## DESCRIPTION OF THE TASK
Please find every line of the listing below where "June" occurs and copy it.

>>>>

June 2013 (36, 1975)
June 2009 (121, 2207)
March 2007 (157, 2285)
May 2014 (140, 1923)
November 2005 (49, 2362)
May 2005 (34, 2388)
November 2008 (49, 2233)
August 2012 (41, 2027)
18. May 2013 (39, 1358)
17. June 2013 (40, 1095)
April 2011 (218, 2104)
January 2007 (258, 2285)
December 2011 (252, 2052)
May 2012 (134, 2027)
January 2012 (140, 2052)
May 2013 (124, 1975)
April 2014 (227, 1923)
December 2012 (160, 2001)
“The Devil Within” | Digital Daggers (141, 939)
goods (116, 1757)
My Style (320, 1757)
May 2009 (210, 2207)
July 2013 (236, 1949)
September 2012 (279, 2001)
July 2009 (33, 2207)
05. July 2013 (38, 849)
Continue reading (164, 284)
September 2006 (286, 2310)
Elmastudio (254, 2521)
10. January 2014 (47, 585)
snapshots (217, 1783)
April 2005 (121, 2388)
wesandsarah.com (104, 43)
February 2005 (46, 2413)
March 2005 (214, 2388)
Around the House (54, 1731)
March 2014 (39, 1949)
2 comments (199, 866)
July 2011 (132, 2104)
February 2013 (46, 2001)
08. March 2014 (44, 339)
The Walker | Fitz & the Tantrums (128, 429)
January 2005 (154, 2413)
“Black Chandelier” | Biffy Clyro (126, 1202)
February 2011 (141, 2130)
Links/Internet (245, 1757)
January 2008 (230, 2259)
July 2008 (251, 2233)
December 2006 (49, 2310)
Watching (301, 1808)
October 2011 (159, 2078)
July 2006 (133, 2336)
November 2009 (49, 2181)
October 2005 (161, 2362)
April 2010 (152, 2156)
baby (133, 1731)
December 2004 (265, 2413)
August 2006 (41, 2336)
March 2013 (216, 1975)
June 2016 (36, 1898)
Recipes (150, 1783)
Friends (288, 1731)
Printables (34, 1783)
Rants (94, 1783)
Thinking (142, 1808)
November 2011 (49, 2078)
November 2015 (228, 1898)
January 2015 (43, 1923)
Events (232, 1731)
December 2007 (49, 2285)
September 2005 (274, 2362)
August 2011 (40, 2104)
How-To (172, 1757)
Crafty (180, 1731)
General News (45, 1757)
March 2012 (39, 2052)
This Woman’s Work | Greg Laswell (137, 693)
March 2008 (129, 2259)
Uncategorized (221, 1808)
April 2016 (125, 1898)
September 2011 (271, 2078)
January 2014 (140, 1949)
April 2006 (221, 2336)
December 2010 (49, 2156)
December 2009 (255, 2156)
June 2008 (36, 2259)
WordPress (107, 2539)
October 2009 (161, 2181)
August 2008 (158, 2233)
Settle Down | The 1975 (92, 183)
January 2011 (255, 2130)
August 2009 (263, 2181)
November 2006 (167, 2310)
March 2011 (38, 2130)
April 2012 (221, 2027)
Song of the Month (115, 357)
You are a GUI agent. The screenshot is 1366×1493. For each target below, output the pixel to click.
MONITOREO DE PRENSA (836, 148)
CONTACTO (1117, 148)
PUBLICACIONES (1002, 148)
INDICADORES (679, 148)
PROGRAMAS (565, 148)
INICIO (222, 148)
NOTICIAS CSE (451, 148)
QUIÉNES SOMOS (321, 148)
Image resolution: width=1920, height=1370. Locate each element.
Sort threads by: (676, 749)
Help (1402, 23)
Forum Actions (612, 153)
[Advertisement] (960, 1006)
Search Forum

<<<<

## SOLUTION FOR THIS TASK
June 2013 (36, 1975)
June 2009 (121, 2207)
17. June 2013 (40, 1095)
June 2016 (36, 1898)
June 2008 (36, 2259)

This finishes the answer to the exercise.